● Page text:
____

Stardust Borrowed Its Structure From A Very Different Robert De Niro Film

Neil Gaiman's writing (be it his short stories, novels, or comic books) is often as weird and whimsical as it is scary and melancholy. It's the multi-hyphenate's ability to effortlessly blur the lines between genres and tones that makes his work tricky to adapt, even in the cases where all involved parties are on the same page creatively. But where animation can ebb and flow stylistically the way Gaiman's written word does, that's harder to manage in live-action.

Perhaps that's why Matthew Vaughn's "Stardust" remains one of the best non-animated projects based on Gaiman's writing 15 years after its release in 2007, even with the uptick in Gaiman adaptations since then. Rather than trying to capture the many different facets of Gaiman's original 1999 novel, Vaughn's film jettisons most of its source material's pathos and edge in favor of playing up the sillier aspects of the story. And rest assured, there is plenty of humor to be found in a movie crossing a rom-com with a road trip adventure and a cheeky post-modern fairy tale in the vein of "The Princess Bride."

In an interview with Ain't It Cool News in 2007, Vaughn cited the merging of genres as the thing he liked the most about Gaiman's book, stating, "The weird thing is — and you may think I'm insane for thinking it — but, I read it thinking, God, for me, I could make a 'Princess Bride' with a 'Midnight Run' on the tone." He went on to explain how "Stardust" is "virtually identical" to "Midnight Run" so far as the structures of their plots are concerned.

So what happens in Stardust again?

As with most Neil Gaiman stories, "Stardust" — which Matthew Vaughn directed and co-wrote with his writing partner Jane Goldman — takes place in a setting where the realm of magic lies just beyond the periphery of the everyday world. Quite literally, in this case, the kingdom of Stormhold (home to witches, unicorns, and more) is separated from the quaint English village of Wall, which is, ahem, very imaginatively named for the ancient stone wall that lies between them.

____

● Data records:
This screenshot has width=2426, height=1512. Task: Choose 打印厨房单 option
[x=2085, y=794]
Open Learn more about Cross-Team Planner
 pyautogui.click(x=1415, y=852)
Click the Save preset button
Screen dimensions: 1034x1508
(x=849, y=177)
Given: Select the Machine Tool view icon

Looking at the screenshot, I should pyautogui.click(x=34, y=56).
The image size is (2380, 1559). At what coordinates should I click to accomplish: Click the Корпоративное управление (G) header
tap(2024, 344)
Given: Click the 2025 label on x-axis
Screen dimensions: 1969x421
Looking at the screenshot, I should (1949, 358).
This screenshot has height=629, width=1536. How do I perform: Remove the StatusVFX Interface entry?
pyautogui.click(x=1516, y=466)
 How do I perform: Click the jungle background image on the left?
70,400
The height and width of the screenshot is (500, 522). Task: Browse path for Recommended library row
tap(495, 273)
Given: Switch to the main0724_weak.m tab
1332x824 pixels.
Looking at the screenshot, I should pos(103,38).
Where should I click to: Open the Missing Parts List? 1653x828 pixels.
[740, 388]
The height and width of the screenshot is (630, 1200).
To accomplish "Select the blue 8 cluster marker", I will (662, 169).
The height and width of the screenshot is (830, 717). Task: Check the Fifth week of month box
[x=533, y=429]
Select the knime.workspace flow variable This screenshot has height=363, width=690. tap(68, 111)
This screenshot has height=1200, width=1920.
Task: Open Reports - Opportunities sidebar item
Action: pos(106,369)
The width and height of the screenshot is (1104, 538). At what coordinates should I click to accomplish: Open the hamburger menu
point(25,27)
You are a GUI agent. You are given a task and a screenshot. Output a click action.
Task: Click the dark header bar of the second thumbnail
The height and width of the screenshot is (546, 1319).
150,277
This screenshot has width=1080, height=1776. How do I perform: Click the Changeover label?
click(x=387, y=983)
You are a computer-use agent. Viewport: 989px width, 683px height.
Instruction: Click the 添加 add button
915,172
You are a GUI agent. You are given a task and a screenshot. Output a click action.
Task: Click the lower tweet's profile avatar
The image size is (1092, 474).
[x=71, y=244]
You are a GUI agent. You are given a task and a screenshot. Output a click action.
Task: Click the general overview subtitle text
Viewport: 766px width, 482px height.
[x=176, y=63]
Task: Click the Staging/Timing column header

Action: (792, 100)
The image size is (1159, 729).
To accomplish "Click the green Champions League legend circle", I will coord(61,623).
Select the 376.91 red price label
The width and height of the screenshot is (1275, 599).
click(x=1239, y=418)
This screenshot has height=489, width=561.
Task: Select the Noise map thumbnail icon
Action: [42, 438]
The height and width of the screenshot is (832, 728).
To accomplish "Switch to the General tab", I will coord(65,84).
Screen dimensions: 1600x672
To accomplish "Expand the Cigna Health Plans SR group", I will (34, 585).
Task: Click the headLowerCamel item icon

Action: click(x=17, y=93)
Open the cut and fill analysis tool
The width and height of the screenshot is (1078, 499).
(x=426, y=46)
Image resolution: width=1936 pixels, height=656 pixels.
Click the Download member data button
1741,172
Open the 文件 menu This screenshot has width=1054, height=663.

____

● Problems and tasks:
A – Write out the part of the Stardust article from "Stardust Borrowed Its" up to and including "manage in live-action.".
B – Put the rows from the line with "The height and width of the screenshot is (630, 1200)." up to and including the line with "[x=533, y=429]" into a numbered list, leaving out any blank lines.

● Solutions in order:
A –
Stardust Borrowed Its Structure From A Very Different Robert De Niro Film

Neil Gaiman's writing (be it his short stories, novels, or comic books) is often as weird and whimsical as it is scary and melancholy. It's the multi-hyphenate's ability to effortlessly blur the lines between genres and tones that makes his work tricky to adapt, even in the cases where all involved parties are on the same page creatively. But where animation can ebb and flow stylistically the way Gaiman's written word does, that's harder to manage in live-action.

B –
1. The height and width of the screenshot is (630, 1200).
2. To accomplish "Select the blue 8 cluster marker", I will (662, 169).
3. The height and width of the screenshot is (830, 717). Task: Check the Fifth week of month box
4. [x=533, y=429]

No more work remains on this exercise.